## start

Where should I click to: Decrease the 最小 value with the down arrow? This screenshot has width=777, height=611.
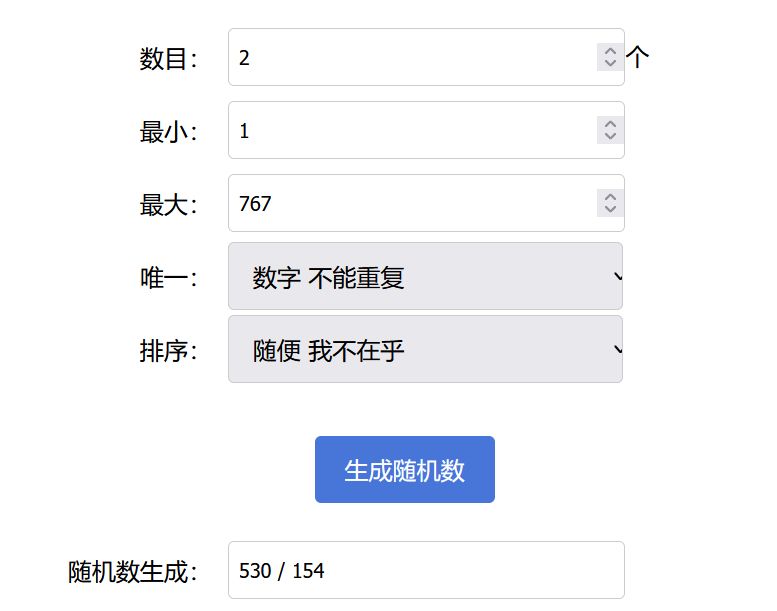click(x=609, y=137)
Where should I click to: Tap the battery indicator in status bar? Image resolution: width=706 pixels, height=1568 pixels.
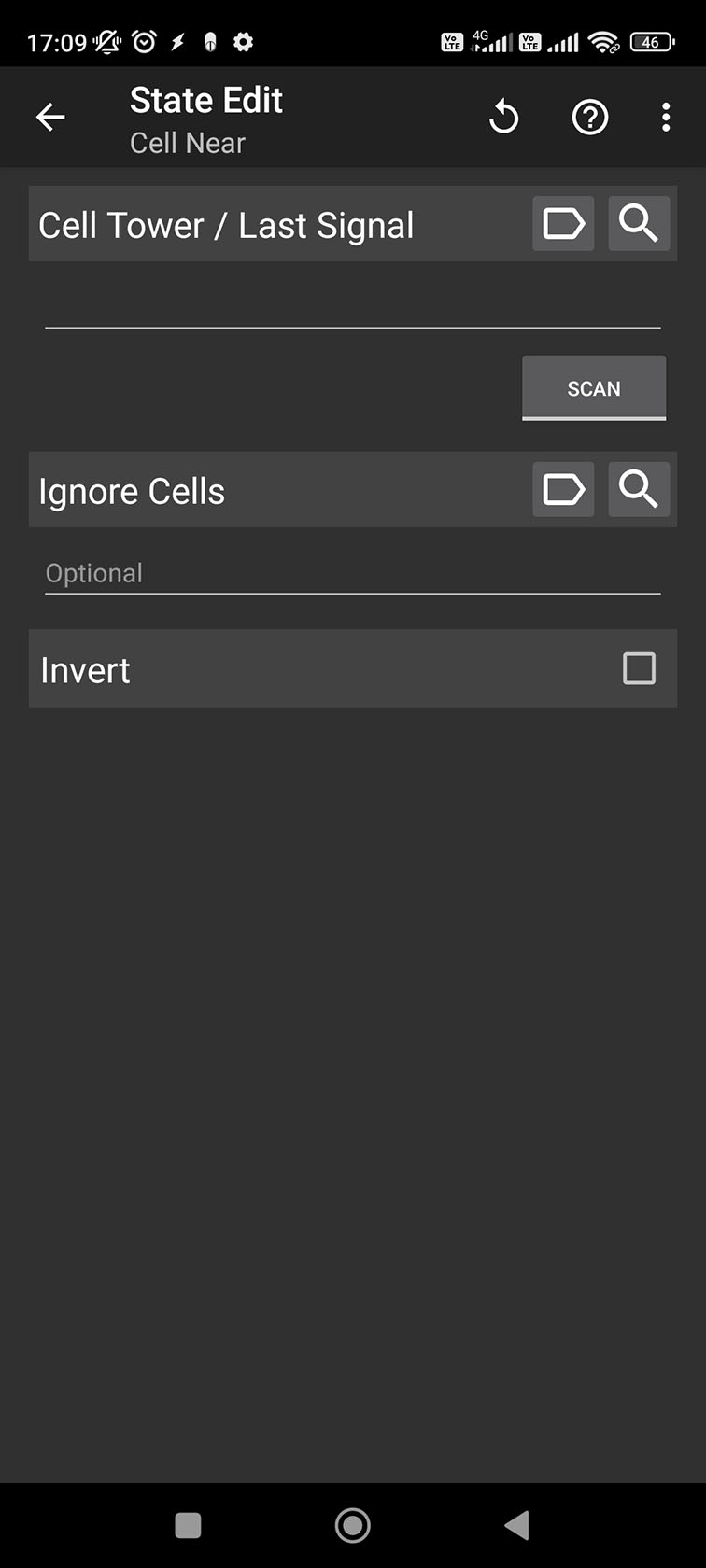tap(652, 42)
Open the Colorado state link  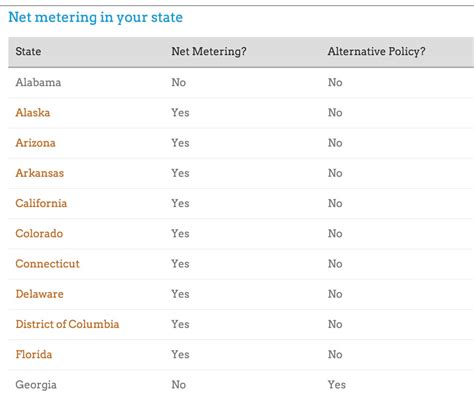(39, 234)
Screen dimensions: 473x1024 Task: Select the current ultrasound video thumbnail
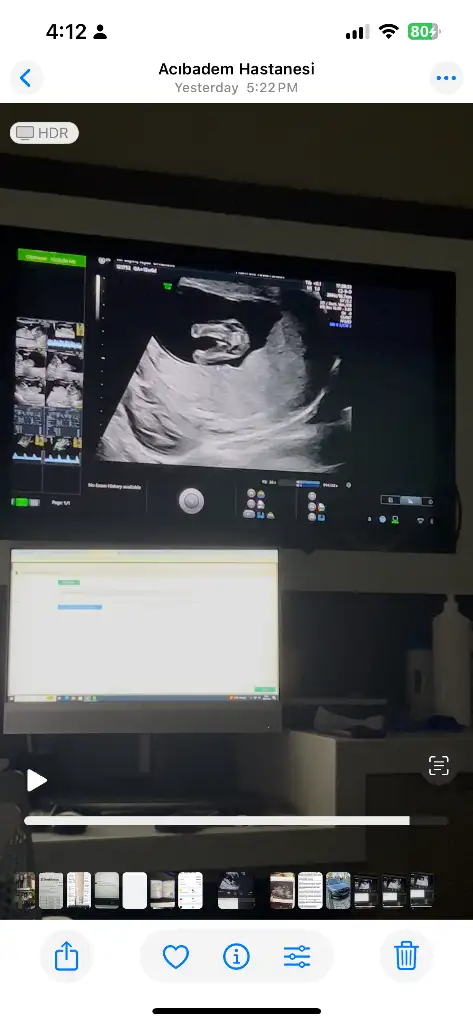click(236, 890)
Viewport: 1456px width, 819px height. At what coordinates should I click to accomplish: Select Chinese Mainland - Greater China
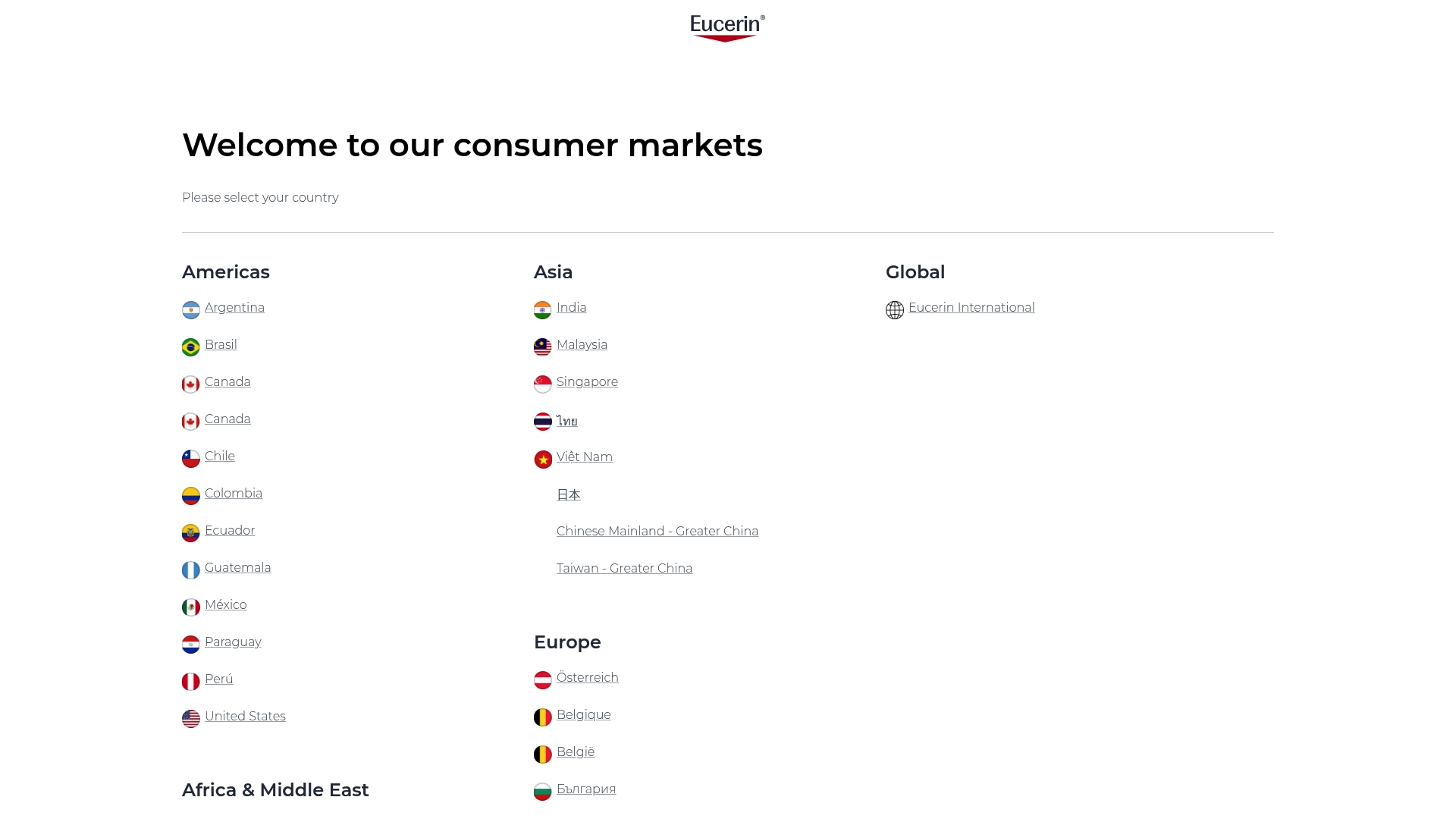coord(657,531)
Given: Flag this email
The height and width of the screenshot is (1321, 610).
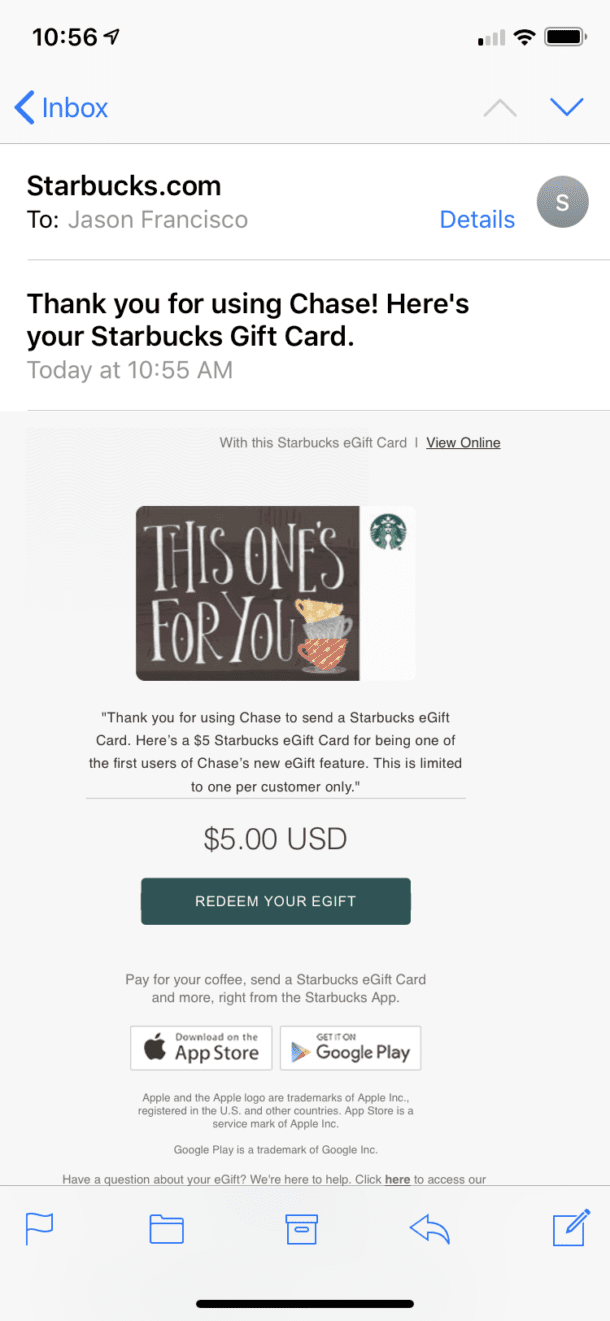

## end

Stated exercise
Could you rewrite the entries from the line containing "Screen dimensions: 473x1024" through the line containing "coord(657,531)", substituting "Choose" for each "Select" and changing nothing else? Leave the pictures out.

Solution to the problem
Screen dimensions: 473x1024 Task: Choose the current ultrasound video thumbnail
click(236, 890)
Viewport: 1456px width, 819px height. At what coordinates should I click to accomplish: Choose Chinese Mainland - Greater China
coord(657,531)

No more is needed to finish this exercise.